Trading Places. "Turn those machines back on!!!!"
Purd Werfect
06-23-2006, 03:01 PM
Quigley Down Under, in which Alan Rickman's character discovers that even though Quigley doesn't care for pistols, it doesn't mean he's not handy with one.
Ever After. What can I say, I actually liked this movie. Espacially the scene at the end where the evil stepmother and daughter think they're arriving "in style" so the daughter can be named queen, but then the tables are turned. I even didn't mind the over-the-top ending where they get tossed in the vat of steaming hot laundry water. (Although they got a little carried away with the purplish tint to their faces).
I didn't see that as laundry water, but as a vat of dye.
Thus the purple face.
Sampiro
06-23-2006, 03:19 PM
The arrest of the KKK member deputy in Time to Kill.
Sal Tessio realizing he's screwed in The Godfather, which of course also had Paulie, Turk, the Irish cop and a variety of mob bosses getting comeuppances.
The warden realizing just f*cked he is in Shawshank Redemption (a scene that wasn't in the book but should have been).
Tony Goldwyn's character (movie name eludes me) typing in the account information and finding $4 million of mob money gone in GHOST.
Morbo
06-23-2006, 03:31 PM
I didn't see that as laundry water, but as a vat of dye.
Thus the purple face.
:smack:
Tony Goldwyn's character (movie name eludes me) typing in the account information and finding $4 million of mob money gone in GHOST.

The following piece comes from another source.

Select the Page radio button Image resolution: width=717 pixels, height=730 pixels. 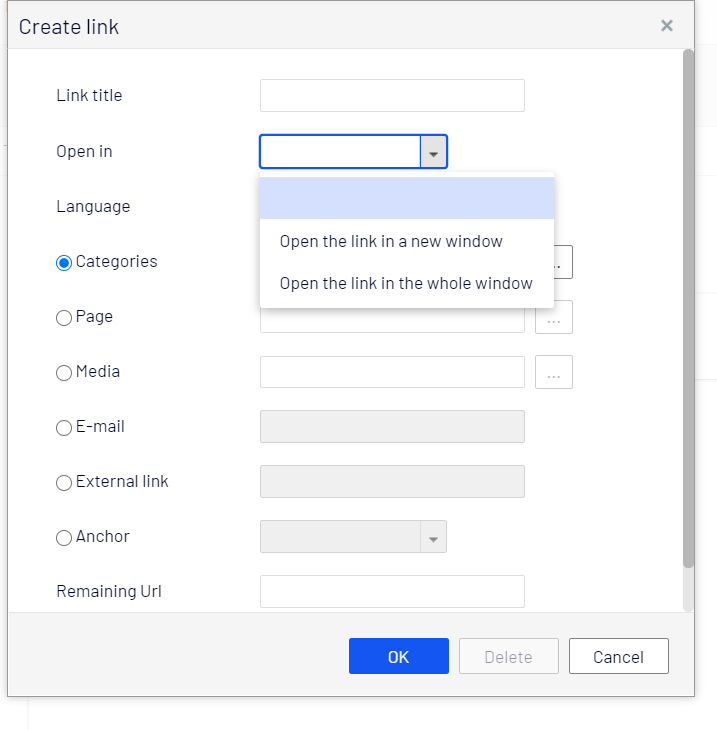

Didn't seem to elude you for very long. :)
Another one: Julian Glover's demise at the end of 52 Pickup.
mr. jp
06-23-2006, 03:38 PM
The best comeuppance ever is in Dogville. The whole movie was a build up to it, and it was sweet.
Ethilrist
06-23-2006, 03:53 PM
Sleeping with the Enemy. Julia Roberts has a gun pointed at the bad guy. Picks up the phone, calls 911, gives them her name and address, and says she's just shot an intruder. Fade to black.
Cinderella. "But, Your Excellency, I have the other glass slipper..."
Ladyhawke, when Ysabeau walks up to the priest and hands him her jesses...
Ethilrist
06-23-2006, 03:54 PM
Oh, and I forgot my favorite ever...
Wizards. "Here's a spell Mom never showed you..." pulls out a gun... "I'm glad you changed your last name, you son of a bitch..."
Push You Down
06-23-2006, 03:54 PM
Diggstown.
Burce Dern, Louis Gosset Jr. and James Woods.
For the ending-
Earlier in the film Bruce Dern shows his power in the town during a boxing match by calling out to one of the boxers and giving him a thumbs down. The boxer takes a dive.
At the end of the movie, Bruce Dern has called in a tough prison boxer as a wringer for the finale of the marathan boxing match(es) that Gosset is fighting. James Woods just got out of the same prison with this guy and there may or may not be some bad blood.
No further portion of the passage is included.